In 1999, the model 550 Pegasus was the first Ten-Tec DSP transceiver to be released, but not the first designed.
The first DSP transceiver we had developed was the model TX-590. We began development in 1995 and had locked down the design by mid 1996. It was around that time that Kenwood released their TS-870S, which coincidentally had a similar architecture. However, we saw the feedback on the TS-870S and understood that it would be risky to launch a similar product that would potentially have similar issues and similar poor acceptance in the marketplace. Time to redesign and upgrade both the RF hardware and the DSP firmware.

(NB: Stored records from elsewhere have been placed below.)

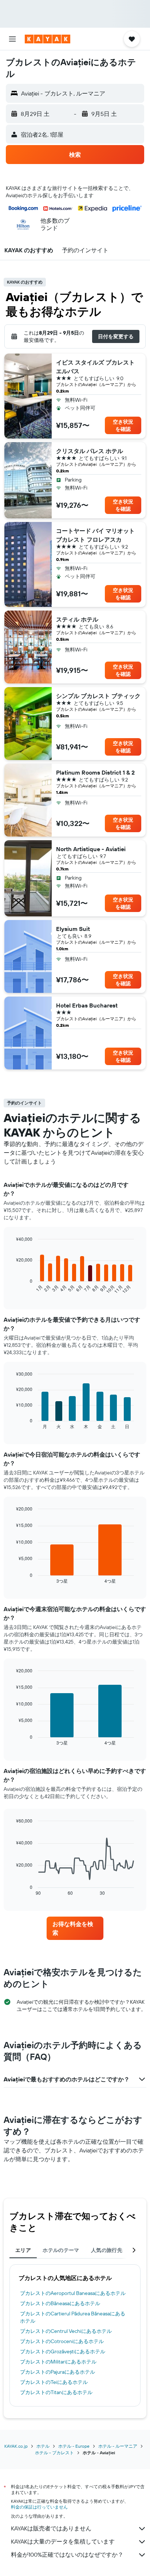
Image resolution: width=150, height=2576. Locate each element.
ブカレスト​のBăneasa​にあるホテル (60, 2303)
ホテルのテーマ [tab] (61, 2250)
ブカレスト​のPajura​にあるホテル (57, 2372)
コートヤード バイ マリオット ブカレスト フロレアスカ (95, 535)
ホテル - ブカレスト (54, 2452)
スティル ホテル (77, 619)
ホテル (43, 2446)
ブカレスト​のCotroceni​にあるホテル (62, 2341)
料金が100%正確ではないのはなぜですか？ (67, 2554)
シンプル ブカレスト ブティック (98, 695)
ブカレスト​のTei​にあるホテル (54, 2382)
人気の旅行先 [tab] (106, 2250)
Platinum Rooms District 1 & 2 (95, 772)
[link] (75, 1928)
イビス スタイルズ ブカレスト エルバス (95, 367)
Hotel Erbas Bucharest (87, 1005)
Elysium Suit (73, 928)
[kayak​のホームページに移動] (47, 39)
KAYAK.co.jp (16, 2446)
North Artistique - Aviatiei (91, 849)
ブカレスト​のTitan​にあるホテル (56, 2392)
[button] (12, 39)
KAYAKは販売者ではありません (51, 2528)
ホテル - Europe (74, 2446)
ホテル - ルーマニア (117, 2446)
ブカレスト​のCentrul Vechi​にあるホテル (66, 2331)
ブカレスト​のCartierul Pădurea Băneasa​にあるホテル (72, 2317)
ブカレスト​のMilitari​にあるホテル (58, 2361)
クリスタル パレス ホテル (89, 451)
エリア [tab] (23, 2250)
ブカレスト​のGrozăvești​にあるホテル (62, 2351)
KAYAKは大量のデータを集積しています (63, 2541)
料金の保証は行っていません (39, 2507)
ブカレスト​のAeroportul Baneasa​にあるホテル (73, 2293)
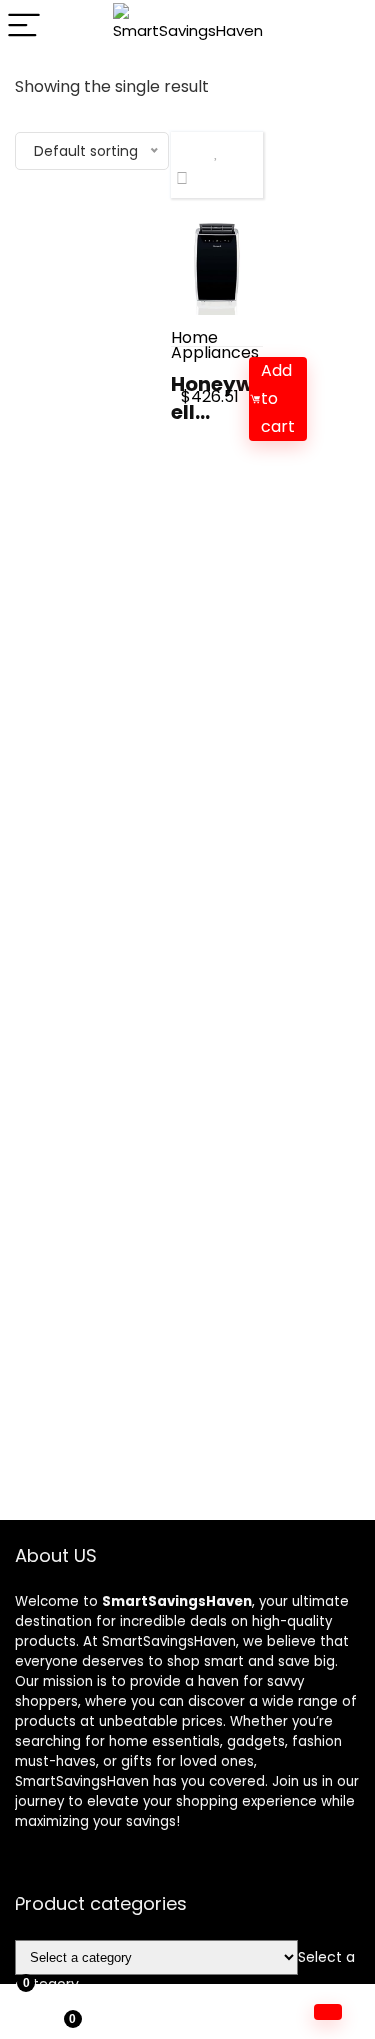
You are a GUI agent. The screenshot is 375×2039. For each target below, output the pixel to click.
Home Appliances (215, 345)
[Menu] (24, 26)
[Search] (344, 26)
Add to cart (278, 398)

In 1997, as we pursued a redesign of the TX-590, Ten-Tec cofounder Al Kahn, then 90 years old, proposed a PC based transceiver based off the the RX-320. It was one of those ideas that just took off and came together very quickly. By 1998 the Model 550 was born and I was happy to have provided the name Pegasus.

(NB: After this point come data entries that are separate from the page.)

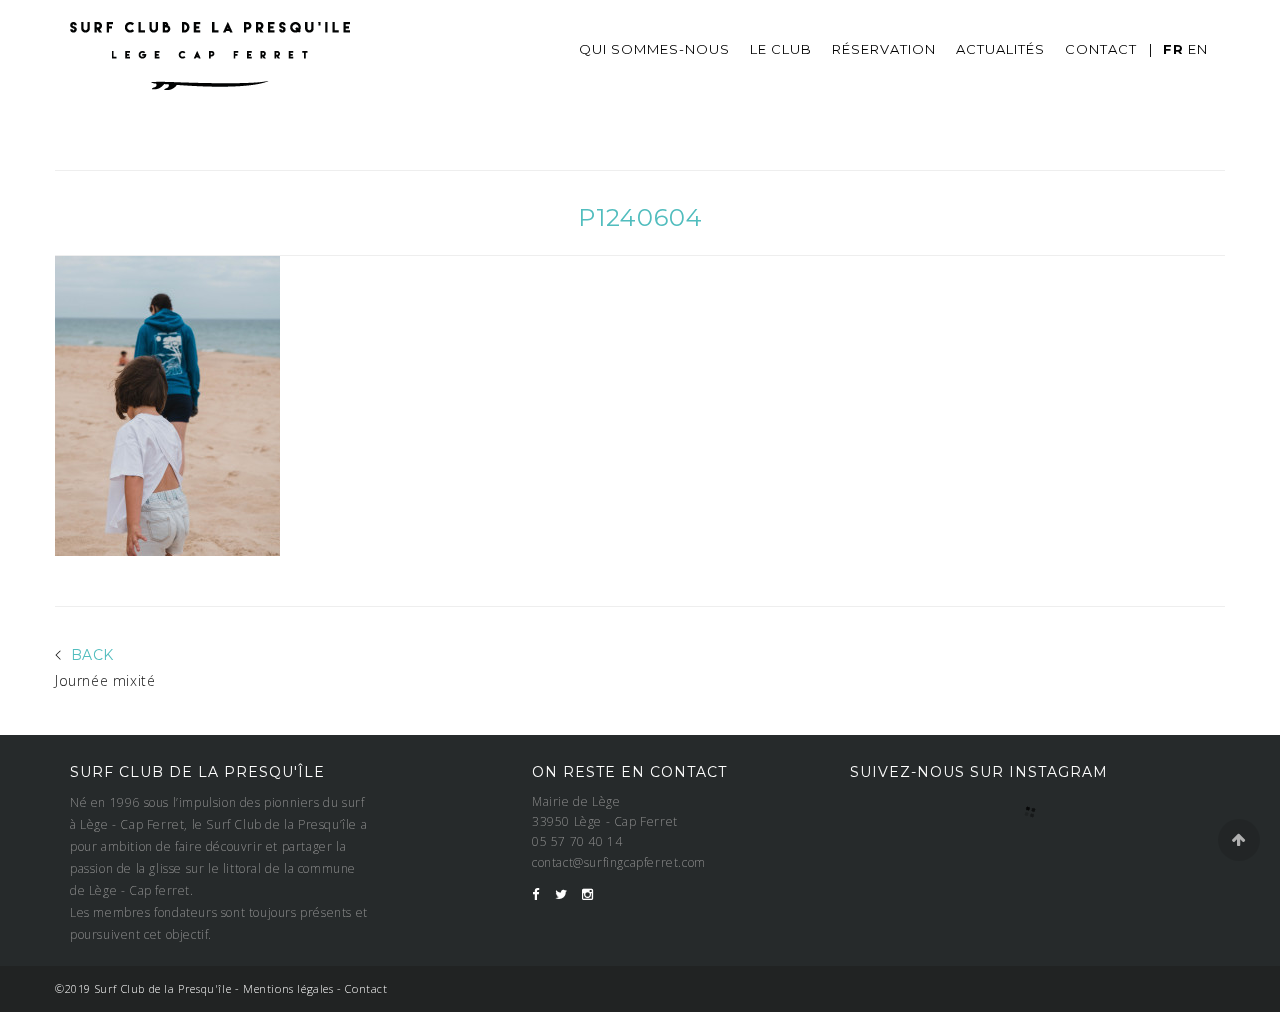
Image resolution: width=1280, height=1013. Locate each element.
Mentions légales (288, 988)
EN (1198, 49)
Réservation (884, 49)
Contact (1101, 49)
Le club (781, 49)
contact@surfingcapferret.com (619, 862)
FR (1173, 49)
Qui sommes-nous (654, 49)
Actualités (1000, 49)
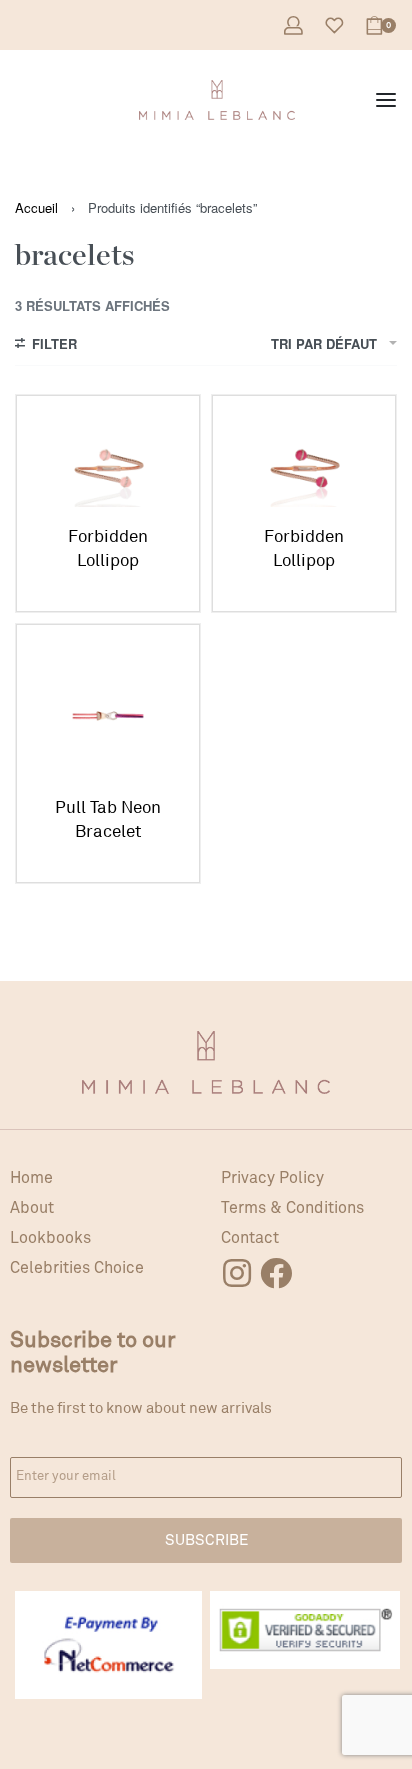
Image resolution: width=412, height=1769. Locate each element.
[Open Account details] (293, 25)
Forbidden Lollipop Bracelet (108, 549)
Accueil (36, 207)
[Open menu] (386, 100)
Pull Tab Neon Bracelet (108, 819)
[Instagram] (237, 1273)
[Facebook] (276, 1273)
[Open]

Unlike previous products, where upgrades required a chip change, the Pegasus was FLASH based and was updated by using a Ten-Tec provided app and downloading new firmware. It would be the first FLASH based, remotely upgradable radio in the Amateur radio market. Afterwards, all future Ten-Tec products would be FLASH based and field upgradable, where possible.
Another product, the TX-531 sprang from the Pegasus and was designed to customer specifications to be rack mounted and became part of their automatic test systems.